* [Data]:
- Opening Delimiter -

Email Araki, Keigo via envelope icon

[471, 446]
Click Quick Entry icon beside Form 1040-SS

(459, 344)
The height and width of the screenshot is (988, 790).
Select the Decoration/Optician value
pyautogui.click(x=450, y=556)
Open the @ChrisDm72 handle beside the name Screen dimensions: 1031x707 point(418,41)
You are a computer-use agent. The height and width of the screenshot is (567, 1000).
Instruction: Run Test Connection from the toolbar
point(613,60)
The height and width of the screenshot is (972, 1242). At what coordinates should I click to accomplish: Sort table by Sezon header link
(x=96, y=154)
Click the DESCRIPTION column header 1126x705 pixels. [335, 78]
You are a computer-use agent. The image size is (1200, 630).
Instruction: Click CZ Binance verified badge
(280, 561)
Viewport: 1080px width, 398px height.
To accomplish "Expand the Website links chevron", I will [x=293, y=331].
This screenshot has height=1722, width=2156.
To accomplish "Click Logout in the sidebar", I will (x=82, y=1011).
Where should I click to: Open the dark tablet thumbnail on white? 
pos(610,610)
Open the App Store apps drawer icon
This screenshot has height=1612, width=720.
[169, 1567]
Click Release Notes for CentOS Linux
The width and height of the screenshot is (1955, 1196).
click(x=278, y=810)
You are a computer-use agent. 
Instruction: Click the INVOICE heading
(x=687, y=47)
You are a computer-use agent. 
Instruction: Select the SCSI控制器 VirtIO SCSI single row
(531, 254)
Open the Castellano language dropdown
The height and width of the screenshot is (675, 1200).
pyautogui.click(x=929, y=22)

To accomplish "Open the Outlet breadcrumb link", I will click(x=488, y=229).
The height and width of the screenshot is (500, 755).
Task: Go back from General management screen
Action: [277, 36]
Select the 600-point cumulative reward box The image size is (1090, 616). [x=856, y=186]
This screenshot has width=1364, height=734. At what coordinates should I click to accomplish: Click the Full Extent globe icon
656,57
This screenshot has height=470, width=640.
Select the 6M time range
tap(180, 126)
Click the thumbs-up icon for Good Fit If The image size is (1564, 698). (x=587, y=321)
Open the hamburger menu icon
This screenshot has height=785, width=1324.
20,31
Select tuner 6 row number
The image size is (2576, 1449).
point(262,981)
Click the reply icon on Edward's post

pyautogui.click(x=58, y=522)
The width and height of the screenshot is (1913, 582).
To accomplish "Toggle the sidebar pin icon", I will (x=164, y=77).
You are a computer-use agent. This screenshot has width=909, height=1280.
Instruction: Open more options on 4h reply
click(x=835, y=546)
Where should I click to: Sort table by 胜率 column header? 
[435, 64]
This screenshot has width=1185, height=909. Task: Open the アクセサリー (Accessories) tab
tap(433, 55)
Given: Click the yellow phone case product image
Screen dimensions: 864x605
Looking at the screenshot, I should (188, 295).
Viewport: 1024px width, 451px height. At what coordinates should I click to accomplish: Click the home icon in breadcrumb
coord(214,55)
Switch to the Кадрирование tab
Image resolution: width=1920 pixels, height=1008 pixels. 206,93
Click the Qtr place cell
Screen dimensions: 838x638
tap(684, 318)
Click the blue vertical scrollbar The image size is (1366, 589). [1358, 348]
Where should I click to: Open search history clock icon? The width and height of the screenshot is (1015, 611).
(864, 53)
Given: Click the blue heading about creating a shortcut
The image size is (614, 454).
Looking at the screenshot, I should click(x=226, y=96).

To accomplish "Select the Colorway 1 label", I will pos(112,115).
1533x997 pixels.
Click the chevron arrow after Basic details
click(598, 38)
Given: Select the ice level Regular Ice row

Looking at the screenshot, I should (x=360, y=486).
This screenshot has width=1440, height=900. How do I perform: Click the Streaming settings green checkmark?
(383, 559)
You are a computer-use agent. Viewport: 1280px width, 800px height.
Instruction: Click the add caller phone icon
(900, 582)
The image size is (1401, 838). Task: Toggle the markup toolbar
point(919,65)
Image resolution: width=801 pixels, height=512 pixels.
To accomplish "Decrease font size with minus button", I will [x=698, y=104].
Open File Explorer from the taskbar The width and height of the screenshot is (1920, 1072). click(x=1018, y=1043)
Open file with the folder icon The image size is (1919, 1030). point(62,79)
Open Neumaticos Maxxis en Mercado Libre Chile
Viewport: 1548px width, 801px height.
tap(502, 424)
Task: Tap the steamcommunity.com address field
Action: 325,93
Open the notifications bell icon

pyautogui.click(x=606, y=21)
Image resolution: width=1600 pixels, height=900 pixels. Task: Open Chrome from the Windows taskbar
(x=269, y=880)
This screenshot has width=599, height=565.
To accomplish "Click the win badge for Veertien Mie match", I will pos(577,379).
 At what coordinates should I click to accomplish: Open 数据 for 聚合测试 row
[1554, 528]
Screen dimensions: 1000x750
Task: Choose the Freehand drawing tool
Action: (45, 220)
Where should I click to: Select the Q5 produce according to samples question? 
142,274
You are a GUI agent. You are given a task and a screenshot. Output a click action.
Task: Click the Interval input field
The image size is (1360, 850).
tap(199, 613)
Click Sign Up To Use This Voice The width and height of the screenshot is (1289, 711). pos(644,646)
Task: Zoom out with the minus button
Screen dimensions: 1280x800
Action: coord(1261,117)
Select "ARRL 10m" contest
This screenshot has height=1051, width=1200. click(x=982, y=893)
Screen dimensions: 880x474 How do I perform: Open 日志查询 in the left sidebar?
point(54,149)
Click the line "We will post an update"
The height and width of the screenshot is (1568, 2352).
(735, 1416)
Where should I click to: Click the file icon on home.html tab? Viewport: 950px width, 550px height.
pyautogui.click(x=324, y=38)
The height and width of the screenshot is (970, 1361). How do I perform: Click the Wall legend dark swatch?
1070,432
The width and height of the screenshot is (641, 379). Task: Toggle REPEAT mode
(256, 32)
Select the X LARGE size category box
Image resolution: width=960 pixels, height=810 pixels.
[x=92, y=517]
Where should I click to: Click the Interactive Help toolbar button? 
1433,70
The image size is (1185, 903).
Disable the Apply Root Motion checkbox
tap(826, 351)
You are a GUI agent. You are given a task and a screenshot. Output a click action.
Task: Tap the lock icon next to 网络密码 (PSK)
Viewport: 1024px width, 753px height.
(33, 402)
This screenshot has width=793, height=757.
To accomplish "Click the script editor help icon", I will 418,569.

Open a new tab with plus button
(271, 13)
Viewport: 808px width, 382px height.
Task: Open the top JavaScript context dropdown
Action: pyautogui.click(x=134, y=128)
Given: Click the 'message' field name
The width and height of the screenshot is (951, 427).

- Closing Delimiter -

* [Task to carry out]: Set down the records again, exactly.

* [Exercise answer]:
Email Araki, Keigo via envelope icon

[471, 446]
Click Quick Entry icon beside Form 1040-SS

(459, 344)
The height and width of the screenshot is (988, 790).
Select the Decoration/Optician value
pyautogui.click(x=450, y=556)
Open the @ChrisDm72 handle beside the name Screen dimensions: 1031x707 point(418,41)
You are a computer-use agent. The height and width of the screenshot is (567, 1000).
Instruction: Run Test Connection from the toolbar
point(613,60)
The height and width of the screenshot is (972, 1242). At what coordinates should I click to accomplish: Sort table by Sezon header link
(x=96, y=154)
Click the DESCRIPTION column header 1126x705 pixels. [335, 78]
You are a computer-use agent. The image size is (1200, 630).
Instruction: Click CZ Binance verified badge
(280, 561)
Viewport: 1080px width, 398px height.
To accomplish "Expand the Website links chevron", I will [x=293, y=331].
This screenshot has height=1722, width=2156.
To accomplish "Click Logout in the sidebar", I will (x=82, y=1011).
Where should I click to: Open the dark tablet thumbnail on white? 
pos(610,610)
Open the App Store apps drawer icon
This screenshot has height=1612, width=720.
[169, 1567]
Click Release Notes for CentOS Linux
The width and height of the screenshot is (1955, 1196).
click(x=278, y=810)
You are a computer-use agent. 
Instruction: Click the INVOICE heading
(x=687, y=47)
You are a computer-use agent. 
Instruction: Select the SCSI控制器 VirtIO SCSI single row
(531, 254)
Open the Castellano language dropdown
The height and width of the screenshot is (675, 1200).
pyautogui.click(x=929, y=22)

To accomplish "Open the Outlet breadcrumb link", I will click(x=488, y=229).
The height and width of the screenshot is (500, 755).
Task: Go back from General management screen
Action: [277, 36]
Select the 600-point cumulative reward box The image size is (1090, 616). [x=856, y=186]
This screenshot has width=1364, height=734. At what coordinates should I click to accomplish: Click the Full Extent globe icon
656,57
This screenshot has height=470, width=640.
Select the 6M time range
tap(180, 126)
Click the thumbs-up icon for Good Fit If The image size is (1564, 698). (x=587, y=321)
Open the hamburger menu icon
This screenshot has height=785, width=1324.
20,31
Select tuner 6 row number
The image size is (2576, 1449).
point(262,981)
Click the reply icon on Edward's post

pyautogui.click(x=58, y=522)
The width and height of the screenshot is (1913, 582).
To accomplish "Toggle the sidebar pin icon", I will (x=164, y=77).
You are a computer-use agent. This screenshot has width=909, height=1280.
Instruction: Open more options on 4h reply
click(x=835, y=546)
Where should I click to: Sort table by 胜率 column header? 
[435, 64]
This screenshot has width=1185, height=909. Task: Open the アクセサリー (Accessories) tab
tap(433, 55)
Given: Click the yellow phone case product image
Screen dimensions: 864x605
Looking at the screenshot, I should (188, 295).
Viewport: 1024px width, 451px height. At what coordinates should I click to accomplish: Click the home icon in breadcrumb
coord(214,55)
Switch to the Кадрирование tab
Image resolution: width=1920 pixels, height=1008 pixels. 206,93
Click the Qtr place cell
Screen dimensions: 838x638
tap(684, 318)
Click the blue vertical scrollbar The image size is (1366, 589). [1358, 348]
Where should I click to: Open search history clock icon? The width and height of the screenshot is (1015, 611).
(864, 53)
Given: Click the blue heading about creating a shortcut
The image size is (614, 454).
Looking at the screenshot, I should click(x=226, y=96).

To accomplish "Select the Colorway 1 label", I will pos(112,115).
1533x997 pixels.
Click the chevron arrow after Basic details
click(598, 38)
Given: Select the ice level Regular Ice row

Looking at the screenshot, I should (x=360, y=486).
This screenshot has width=1440, height=900. How do I perform: Click the Streaming settings green checkmark?
(383, 559)
You are a computer-use agent. Viewport: 1280px width, 800px height.
Instruction: Click the add caller phone icon
(900, 582)
The image size is (1401, 838). Task: Toggle the markup toolbar
point(919,65)
Image resolution: width=801 pixels, height=512 pixels.
To accomplish "Decrease font size with minus button", I will [x=698, y=104].
Open File Explorer from the taskbar The width and height of the screenshot is (1920, 1072). click(x=1018, y=1043)
Open file with the folder icon The image size is (1919, 1030). point(62,79)
Open Neumaticos Maxxis en Mercado Libre Chile
Viewport: 1548px width, 801px height.
tap(502, 424)
Task: Tap the steamcommunity.com address field
Action: 325,93
Open the notifications bell icon

pyautogui.click(x=606, y=21)
Image resolution: width=1600 pixels, height=900 pixels. Task: Open Chrome from the Windows taskbar
(x=269, y=880)
This screenshot has width=599, height=565.
To accomplish "Click the win badge for Veertien Mie match", I will pos(577,379).
 At what coordinates should I click to accomplish: Open 数据 for 聚合测试 row
[1554, 528]
Screen dimensions: 1000x750
Task: Choose the Freehand drawing tool
Action: (45, 220)
Where should I click to: Select the Q5 produce according to samples question? 
142,274
You are a GUI agent. You are given a task and a screenshot. Output a click action.
Task: Click the Interval input field
The image size is (1360, 850).
tap(199, 613)
Click Sign Up To Use This Voice The width and height of the screenshot is (1289, 711). pos(644,646)
Task: Zoom out with the minus button
Screen dimensions: 1280x800
Action: coord(1261,117)
Select "ARRL 10m" contest
This screenshot has height=1051, width=1200. click(x=982, y=893)
Screen dimensions: 880x474 How do I perform: Open 日志查询 in the left sidebar?
point(54,149)
Click the line "We will post an update"
The height and width of the screenshot is (1568, 2352).
(735, 1416)
Where should I click to: Click the file icon on home.html tab? Viewport: 950px width, 550px height.
pyautogui.click(x=324, y=38)
The height and width of the screenshot is (970, 1361). How do I perform: Click the Wall legend dark swatch?
1070,432
The width and height of the screenshot is (641, 379). Task: Toggle REPEAT mode
(256, 32)
Select the X LARGE size category box
Image resolution: width=960 pixels, height=810 pixels.
[x=92, y=517]
Where should I click to: Click the Interactive Help toolbar button? 
1433,70
The image size is (1185, 903).
Disable the Apply Root Motion checkbox
tap(826, 351)
You are a GUI agent. You are given a task and a screenshot. Output a click action.
Task: Tap the lock icon next to 网络密码 (PSK)
Viewport: 1024px width, 753px height.
(33, 402)
This screenshot has width=793, height=757.
To accomplish "Click the script editor help icon", I will 418,569.

Open a new tab with plus button
(271, 13)
Viewport: 808px width, 382px height.
Task: Open the top JavaScript context dropdown
Action: pyautogui.click(x=134, y=128)
Given: Click the 'message' field name
The width and height of the screenshot is (951, 427).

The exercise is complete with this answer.